## TASK SET
A. According to the NAG CPP Interface documentation, which version of the NAG Library must be installed before using the interface?
B. Return a passage copied word for word from the NAG CPP Interface documentation, starting at the words "Arguments are classified" and stopping after "from the function.".
C. Please write the next part of the NAG CPP Interface documentation, starting right after its last sentence.

## EXCERPT TO READ
§ §

NAG CPP Interface
The NAG CPP Interface is a set of C++ interfaces for the NAG Library, supplied as a series of header files. The supplied material is laid out as follows:
|This directory, and its subdirectories, contain the header files that make up the bulk of the NAG CPP Interface.
|There are a number of directories named after the chapters of the NAG Library, for example e04, g01 etc.. The header files for the available functions are split by chapter, with each function in its own file. These header files contain wrappers which directly call the algorithmic engine and as such do minimal computation themselves.
|The header files use a naming convention based on the short NAG name of the NAG Library function, for example handle_solve_lp_ipm is in Chapter E04 and has a short NAG name of e04mt and so the associated header file is ‘nagcpp_e04mt.hpp’ and sits in the e04 subdirectory.
|In addition to the individual function header files these directories may also include a number of files defining communication classes. The naming convention adopted here is based on the short NAG name of the NAG Library function that initializes the communication information. For example, handle_init initializes the communication information required by a number of functions in Chapter E04, including handle_solve_dfls_rcomm, handle_solve_lp_ipm and handle_solve_ipopt. The associated communication class, CommE04RA, is defined in ‘nagcpp_class_CommE04RA.hpp’ in the e04 subdirectory.
|A series of header files containing various utility classes and functions.
|In addition to the subdirectories described above, this directory contains a header file per chapter, which brings together all the functions from that chapter, and a master header file which includes all functions from all chapters.
|This directory contains example files showing how to call a number of the available functions. Each example file can be individually compiled and run (see Section 2.1.5 for more details).
|This directory contains the expected results from each of the examples. In cases where a different implementation of the NAG Library may cause an example to give slightly different output, multiple results files are present.
|This directory contains some example data container classes. These files demonstrate one way to pass a custom class as an argument to the NAG Library (see Section 3.2 for more details) and are used by some of the examples.
|This directory contains a number of unit tests for various aspects of the NAG CPP Interface . It should be noted that these tests are only for the wrappers and so do not test the underlying algorithmics. Each unit test can be individually compiled and run.
|This directory contains a number of utilities used by the unit tests.
Prior to using the NAG CPP Interface you will need to have a version of Mark 27.0 of the NAG Library installed.
When using the interfaces supplied via the NAG CPP Interface you will need to add the include
subdirectory to the list of directories your compiler searches for header files, in addition to using any compiler flags usually required by the NAG Library.
The NAG Library Documentation
The Guide to the NAG Library Documentation
provides general information on how to use the NAG Library documentation; the following sections are specific to the NAG CPP Interface.
Classification of Arguments (Intents)
Arguments are classified as follows.
- input: unless stated otherwise in the individual function documentation, you must assign values to these arguments on or before calling the function, and these values are unchanged on exit from the function.
- output: you need not assign values to these arguments before calling the function; unless stated otherwise in the individual function documentation the function will assign values to them on exit. If possible the function will allocate array arguments to the correct size (see Section 2.1.3).

§ §

## EXTRACTED DATA
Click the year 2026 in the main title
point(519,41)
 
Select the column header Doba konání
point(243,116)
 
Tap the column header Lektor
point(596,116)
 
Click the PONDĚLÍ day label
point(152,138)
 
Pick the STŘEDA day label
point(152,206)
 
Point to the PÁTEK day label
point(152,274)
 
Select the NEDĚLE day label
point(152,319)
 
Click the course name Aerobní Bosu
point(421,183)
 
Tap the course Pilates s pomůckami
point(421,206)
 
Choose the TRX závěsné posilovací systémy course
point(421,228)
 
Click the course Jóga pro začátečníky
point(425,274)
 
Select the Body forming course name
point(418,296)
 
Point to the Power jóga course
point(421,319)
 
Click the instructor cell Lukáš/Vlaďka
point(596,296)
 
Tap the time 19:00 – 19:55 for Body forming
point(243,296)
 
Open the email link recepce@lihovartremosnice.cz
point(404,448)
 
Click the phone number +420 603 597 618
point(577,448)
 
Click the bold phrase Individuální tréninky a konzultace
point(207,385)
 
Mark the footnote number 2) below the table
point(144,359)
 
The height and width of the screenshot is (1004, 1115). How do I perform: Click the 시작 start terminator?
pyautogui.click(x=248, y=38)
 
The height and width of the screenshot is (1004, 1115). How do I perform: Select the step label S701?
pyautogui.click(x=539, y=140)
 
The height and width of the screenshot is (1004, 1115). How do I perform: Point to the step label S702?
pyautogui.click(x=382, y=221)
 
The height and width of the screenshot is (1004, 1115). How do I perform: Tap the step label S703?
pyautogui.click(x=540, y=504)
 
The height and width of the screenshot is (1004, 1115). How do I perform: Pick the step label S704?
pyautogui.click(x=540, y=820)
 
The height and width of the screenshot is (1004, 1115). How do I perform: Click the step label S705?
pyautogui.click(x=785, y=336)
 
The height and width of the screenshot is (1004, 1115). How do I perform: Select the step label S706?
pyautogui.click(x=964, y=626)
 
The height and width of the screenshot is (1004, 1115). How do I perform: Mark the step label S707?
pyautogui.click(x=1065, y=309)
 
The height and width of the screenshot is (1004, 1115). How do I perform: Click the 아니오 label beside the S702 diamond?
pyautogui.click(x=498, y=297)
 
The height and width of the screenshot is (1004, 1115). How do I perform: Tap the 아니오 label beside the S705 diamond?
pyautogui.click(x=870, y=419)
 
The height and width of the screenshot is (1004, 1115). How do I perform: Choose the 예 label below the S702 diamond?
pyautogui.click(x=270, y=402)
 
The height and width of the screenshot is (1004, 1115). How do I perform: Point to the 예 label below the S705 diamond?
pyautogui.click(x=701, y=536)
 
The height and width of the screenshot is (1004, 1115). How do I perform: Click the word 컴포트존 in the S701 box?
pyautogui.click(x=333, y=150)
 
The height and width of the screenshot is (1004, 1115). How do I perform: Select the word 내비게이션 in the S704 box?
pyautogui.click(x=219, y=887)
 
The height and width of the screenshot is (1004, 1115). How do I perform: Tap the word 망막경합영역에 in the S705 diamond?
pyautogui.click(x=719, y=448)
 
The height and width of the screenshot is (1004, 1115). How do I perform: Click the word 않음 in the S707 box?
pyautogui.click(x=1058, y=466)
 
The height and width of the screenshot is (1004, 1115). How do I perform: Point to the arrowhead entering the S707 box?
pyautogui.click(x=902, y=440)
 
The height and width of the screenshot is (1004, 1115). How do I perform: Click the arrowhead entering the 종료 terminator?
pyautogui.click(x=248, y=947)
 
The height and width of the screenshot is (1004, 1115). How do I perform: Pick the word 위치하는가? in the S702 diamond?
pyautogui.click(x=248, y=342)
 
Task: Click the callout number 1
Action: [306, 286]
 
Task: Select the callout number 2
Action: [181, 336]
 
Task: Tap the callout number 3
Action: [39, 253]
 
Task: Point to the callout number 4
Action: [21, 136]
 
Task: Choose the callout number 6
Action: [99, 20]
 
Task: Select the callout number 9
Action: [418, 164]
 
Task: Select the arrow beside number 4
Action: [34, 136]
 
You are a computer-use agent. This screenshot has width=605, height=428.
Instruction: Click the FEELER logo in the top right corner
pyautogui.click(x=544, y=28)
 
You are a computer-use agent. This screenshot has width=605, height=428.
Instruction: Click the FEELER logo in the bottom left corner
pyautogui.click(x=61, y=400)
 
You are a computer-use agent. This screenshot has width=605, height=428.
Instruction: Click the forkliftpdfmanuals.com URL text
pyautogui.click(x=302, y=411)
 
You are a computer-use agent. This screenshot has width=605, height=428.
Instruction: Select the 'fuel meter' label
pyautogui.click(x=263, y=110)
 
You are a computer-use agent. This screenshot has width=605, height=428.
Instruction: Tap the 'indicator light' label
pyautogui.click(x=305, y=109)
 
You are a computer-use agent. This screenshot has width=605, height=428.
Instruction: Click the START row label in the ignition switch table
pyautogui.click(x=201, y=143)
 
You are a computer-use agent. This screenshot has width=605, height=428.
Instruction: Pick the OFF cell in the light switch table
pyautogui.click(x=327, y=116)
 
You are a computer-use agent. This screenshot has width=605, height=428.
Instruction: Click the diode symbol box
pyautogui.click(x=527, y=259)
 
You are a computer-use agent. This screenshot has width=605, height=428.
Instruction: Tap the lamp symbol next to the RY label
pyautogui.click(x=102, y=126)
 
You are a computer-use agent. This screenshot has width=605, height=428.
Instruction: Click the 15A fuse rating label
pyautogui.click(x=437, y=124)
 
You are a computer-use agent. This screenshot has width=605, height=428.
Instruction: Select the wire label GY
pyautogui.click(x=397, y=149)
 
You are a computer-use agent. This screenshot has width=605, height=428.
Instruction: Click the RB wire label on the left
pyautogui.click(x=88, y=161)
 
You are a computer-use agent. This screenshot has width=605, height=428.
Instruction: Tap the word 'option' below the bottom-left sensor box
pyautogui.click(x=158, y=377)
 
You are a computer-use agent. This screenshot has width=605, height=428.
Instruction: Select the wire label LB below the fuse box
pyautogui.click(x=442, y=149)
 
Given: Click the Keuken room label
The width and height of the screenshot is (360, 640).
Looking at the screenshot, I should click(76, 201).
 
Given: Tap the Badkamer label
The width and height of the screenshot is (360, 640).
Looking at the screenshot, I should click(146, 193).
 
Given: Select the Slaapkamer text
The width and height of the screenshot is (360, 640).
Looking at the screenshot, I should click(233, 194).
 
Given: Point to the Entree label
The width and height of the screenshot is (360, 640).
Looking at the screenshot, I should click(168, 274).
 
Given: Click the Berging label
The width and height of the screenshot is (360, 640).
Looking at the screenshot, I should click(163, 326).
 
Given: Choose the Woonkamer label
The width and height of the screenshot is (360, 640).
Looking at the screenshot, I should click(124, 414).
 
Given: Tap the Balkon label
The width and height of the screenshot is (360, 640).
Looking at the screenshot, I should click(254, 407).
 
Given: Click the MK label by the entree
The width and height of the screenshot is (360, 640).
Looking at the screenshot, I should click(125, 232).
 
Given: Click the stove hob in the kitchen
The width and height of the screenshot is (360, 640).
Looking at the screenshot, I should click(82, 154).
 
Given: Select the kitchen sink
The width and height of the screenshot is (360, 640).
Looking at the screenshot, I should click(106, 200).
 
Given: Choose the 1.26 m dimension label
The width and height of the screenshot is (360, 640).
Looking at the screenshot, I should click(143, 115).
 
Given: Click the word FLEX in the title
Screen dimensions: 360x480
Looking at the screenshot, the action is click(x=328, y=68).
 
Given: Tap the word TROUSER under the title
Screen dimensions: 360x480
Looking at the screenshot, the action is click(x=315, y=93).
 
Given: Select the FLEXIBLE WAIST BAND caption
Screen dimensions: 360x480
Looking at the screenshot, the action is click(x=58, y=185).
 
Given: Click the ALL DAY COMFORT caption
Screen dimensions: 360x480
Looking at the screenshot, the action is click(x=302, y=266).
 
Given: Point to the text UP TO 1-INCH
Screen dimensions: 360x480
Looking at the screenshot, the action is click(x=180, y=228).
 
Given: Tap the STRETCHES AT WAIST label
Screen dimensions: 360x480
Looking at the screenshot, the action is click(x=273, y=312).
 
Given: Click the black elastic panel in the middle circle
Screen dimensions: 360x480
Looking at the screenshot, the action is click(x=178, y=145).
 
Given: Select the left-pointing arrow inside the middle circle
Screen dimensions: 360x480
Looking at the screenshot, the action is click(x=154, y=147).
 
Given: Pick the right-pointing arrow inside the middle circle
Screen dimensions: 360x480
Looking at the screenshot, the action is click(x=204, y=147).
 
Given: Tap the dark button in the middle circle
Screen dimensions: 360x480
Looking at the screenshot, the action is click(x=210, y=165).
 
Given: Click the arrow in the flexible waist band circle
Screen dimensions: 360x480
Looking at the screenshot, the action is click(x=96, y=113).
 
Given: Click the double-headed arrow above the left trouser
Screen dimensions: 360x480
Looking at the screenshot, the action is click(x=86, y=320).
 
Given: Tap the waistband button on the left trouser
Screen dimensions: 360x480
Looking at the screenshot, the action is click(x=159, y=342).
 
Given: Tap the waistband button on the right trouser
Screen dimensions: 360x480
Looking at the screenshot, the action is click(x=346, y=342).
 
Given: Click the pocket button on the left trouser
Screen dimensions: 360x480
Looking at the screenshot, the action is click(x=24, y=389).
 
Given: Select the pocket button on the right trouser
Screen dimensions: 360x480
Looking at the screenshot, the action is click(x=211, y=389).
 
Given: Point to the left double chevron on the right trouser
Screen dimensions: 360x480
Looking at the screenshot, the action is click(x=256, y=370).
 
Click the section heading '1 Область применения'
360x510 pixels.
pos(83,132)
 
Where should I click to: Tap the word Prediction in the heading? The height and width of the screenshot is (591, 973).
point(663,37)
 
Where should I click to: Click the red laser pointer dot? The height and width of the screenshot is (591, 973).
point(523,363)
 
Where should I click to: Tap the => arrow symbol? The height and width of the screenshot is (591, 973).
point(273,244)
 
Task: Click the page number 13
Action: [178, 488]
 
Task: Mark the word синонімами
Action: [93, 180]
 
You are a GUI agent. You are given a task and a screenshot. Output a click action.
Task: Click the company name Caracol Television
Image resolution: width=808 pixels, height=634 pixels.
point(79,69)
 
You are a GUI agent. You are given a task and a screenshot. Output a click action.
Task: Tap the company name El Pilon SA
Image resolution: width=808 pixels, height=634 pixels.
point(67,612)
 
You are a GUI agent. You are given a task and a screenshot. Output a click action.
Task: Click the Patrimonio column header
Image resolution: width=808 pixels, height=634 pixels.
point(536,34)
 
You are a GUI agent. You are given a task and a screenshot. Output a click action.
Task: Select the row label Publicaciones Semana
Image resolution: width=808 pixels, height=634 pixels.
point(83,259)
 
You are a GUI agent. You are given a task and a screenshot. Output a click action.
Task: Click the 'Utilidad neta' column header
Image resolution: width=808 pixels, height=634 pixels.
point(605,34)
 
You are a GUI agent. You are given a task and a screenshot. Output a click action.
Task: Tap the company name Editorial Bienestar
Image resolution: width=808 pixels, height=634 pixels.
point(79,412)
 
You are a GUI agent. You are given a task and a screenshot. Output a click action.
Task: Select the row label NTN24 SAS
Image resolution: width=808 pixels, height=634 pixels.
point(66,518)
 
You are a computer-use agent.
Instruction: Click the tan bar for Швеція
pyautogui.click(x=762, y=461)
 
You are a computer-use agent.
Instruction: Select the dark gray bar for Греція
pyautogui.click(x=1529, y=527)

§ §

## TASK-BY-TASK RESULTS
A. Mark 27.0

B.
Arguments are classified as follows.
- input: unless stated otherwise in the individual function documentation, you must assign values to these arguments on or before calling the function, and these values are unchanged on exit from the function.

C.
- input/output: unless stated otherwise in the individual function documentation, you must assign values to these arguments before calling the function, and the function may then change these values. For array arguments where the individual function documentation indicates that no values must be supplied on entry but that values are returned on exit, the function will attempt to allocate the argument to the correct size (see Section 2.1.3).
- Function: unless stated otherwise in the individual function documentation you must supply a callback function (e.g., to evaluate an integrand or to print intermediate output). The prototype for the callback function is given in the individual function documentation and includes full details of its argument list and specifications of its arguments (all enclosed in a box). The arguments of a callback function are classified in a similar manner to above but, because you must write the function rather than call it, the significance of the classification is different.
- input: unless stated otherwise in the individual function documentation, values will be supplied on entry, which your function must not change.
- output: unless stated otherwise in the individual function documentation, you must assign values to these arguments before returning from your function.
- input/output: unless stated otherwise in the individual function documentation, values will be supplied on entry, and you must assign values to them before returning from your function.
In cases where an argument is not referenced or, in the case of callback functions, where a default function has been supplied by NAG
you should pass nullptr
as the corresponding argument. See Section 10
for an example where a callback function is not referenced, Section 10
for an example where a default callback function is used and Section 10
for an example where an input
argument is set to nullptr
The word ‘Constraint
:’ or ‘Constraints
:’ in the specification of an input
argument introduces a statement of the range of valid values for that argument, e.g.,
If the function is called with an invalid value for the argument (e.g.,
), the function will raise an error (see Section 5
Constraints on string arguments only list upper case characters, e.g.,
In practice, all functions with string arguments are case insensitive.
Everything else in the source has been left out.